Our Engineering teams at Kelley Blue Book use the latest technologies to build solutions that transform the way people research, buy and sell cars. We are constantly looking for ways to improve what we offer and are energized about building a platform that is revolutionizing the industry. We are currently seeking ambitious engineers who are comfortable working with many different teams in a fast-paced environment and have the passion and skills to take our product offering to the next level.
Our Production Engineering team is obsessed with speed and availability, passionate about automation, and devoted to building meaningful relationships with our software engineers to help evolve and scale our platforms. As a Site Reliability Engineer, you will work as a member of an engineering team focused on building and running large-scale, distributed, fault-tolerant systems in the cloud. You will collaborate with some very smart people, focusing on performance and reliability, while increasing the development velocity of our software engineering teams. The ideal candidate for this position would be someone with deep understanding of systems architecture, tempered with knowledge of how applications interact with systems at scale. They will be comfortable working in AWS with the investigation into how the software performs, network traffic flows and service daemons interact with one another.

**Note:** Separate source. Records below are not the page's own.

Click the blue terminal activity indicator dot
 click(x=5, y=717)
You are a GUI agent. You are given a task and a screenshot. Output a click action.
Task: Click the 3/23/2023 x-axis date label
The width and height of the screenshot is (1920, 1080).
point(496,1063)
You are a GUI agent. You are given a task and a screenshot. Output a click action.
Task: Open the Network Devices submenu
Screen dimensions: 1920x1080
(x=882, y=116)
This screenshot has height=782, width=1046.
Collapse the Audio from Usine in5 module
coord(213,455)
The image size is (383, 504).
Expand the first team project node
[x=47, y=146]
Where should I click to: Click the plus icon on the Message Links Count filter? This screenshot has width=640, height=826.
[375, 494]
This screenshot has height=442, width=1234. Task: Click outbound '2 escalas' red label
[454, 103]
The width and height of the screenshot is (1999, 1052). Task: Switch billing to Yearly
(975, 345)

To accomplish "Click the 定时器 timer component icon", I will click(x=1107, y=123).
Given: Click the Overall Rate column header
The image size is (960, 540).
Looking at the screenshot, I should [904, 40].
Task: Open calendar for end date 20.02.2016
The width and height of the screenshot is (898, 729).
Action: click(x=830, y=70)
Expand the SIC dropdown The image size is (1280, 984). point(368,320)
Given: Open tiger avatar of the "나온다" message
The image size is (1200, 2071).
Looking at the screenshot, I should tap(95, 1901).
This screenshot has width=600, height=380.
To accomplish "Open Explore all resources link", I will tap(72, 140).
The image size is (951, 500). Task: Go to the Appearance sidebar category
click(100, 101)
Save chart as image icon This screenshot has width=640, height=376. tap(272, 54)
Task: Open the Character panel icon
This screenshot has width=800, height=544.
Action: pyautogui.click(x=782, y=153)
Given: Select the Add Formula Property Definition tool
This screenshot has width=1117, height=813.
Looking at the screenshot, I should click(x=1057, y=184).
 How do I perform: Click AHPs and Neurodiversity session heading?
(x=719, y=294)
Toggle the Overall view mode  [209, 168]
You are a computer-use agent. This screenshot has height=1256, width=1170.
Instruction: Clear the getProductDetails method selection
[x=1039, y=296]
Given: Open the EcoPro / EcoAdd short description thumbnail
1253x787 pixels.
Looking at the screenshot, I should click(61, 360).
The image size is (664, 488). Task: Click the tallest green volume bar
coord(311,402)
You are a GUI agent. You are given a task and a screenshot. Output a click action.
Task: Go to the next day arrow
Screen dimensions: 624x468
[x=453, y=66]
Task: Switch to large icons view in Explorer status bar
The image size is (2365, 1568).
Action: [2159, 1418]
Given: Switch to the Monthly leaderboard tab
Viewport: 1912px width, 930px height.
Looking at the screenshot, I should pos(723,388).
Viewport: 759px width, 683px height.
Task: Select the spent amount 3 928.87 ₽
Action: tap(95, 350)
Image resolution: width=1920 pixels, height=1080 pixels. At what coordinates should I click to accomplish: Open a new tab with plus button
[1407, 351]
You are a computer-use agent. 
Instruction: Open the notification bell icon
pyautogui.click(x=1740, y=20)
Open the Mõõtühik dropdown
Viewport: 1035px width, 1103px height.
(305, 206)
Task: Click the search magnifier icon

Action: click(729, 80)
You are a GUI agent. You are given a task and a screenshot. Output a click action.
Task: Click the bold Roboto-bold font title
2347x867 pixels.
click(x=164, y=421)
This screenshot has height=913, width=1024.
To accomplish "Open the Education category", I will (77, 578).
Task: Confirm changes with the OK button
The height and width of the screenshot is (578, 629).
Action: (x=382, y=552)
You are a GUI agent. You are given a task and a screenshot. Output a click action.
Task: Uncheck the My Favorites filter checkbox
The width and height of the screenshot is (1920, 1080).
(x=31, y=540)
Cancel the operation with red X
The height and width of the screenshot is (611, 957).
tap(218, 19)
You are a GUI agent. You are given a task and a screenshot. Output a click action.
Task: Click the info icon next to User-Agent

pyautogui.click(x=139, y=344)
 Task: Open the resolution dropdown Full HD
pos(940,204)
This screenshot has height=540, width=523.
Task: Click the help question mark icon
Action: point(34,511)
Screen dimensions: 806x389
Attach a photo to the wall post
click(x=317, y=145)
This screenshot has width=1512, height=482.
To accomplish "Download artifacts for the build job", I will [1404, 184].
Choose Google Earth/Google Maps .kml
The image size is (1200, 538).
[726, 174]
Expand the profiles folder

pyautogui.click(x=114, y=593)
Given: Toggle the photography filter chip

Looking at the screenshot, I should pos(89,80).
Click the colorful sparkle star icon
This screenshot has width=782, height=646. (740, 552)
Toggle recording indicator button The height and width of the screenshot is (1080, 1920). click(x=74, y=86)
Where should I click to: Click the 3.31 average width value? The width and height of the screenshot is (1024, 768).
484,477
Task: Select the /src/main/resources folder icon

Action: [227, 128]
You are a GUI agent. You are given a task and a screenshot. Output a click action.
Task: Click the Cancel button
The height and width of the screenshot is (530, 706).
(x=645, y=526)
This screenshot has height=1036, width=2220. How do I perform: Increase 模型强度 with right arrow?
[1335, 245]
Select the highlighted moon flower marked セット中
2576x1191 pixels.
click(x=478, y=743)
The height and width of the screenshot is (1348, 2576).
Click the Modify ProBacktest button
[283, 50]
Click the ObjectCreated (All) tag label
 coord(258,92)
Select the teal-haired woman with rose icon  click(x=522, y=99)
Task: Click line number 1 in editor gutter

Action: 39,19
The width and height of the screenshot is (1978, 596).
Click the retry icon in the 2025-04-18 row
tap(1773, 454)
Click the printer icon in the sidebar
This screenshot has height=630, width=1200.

If you love to figure out how all the pieces are put together in a complex environment, have a passion for innovating in the newest technologies, and enjoy building solutions to manage applications, we want to talk to you.
What You Get To Do:
* Work with product managers and software engineers to increase the scalability, reliability, and performance of our systems
* Think at scale... big scale... with a focus on ensuring stability and maximizing the performance of services you own
* Take advantage of cloud computing capabilities using Amazon Web Services (AWS)
* Participate in service capacity planning and demand forecasting, software performance analysis and system tuning
* Write automation code for provisioning and operating infrastructure at large scale
* Partner with software engineering teams to make sure their applications fit nicely within the infrastructure and scalability/reliability is designed and implemented from the grounds up
* Roll up your sleeves to troubleshoot problems across the entire stack: hardware, network, datastores, and application - and build automation to prevent problem reoccurrence
* Identifying underlying root causes and provide recommendations or solutions for long term permanent fixes to critical production issues
* Take ownership and strive to do work you're proud of. You believe in spreading (and acquiring) knowledge through mentorship and collaboration
* Develop effective documentation, tooling, and alerts to both identify and address reliability risks.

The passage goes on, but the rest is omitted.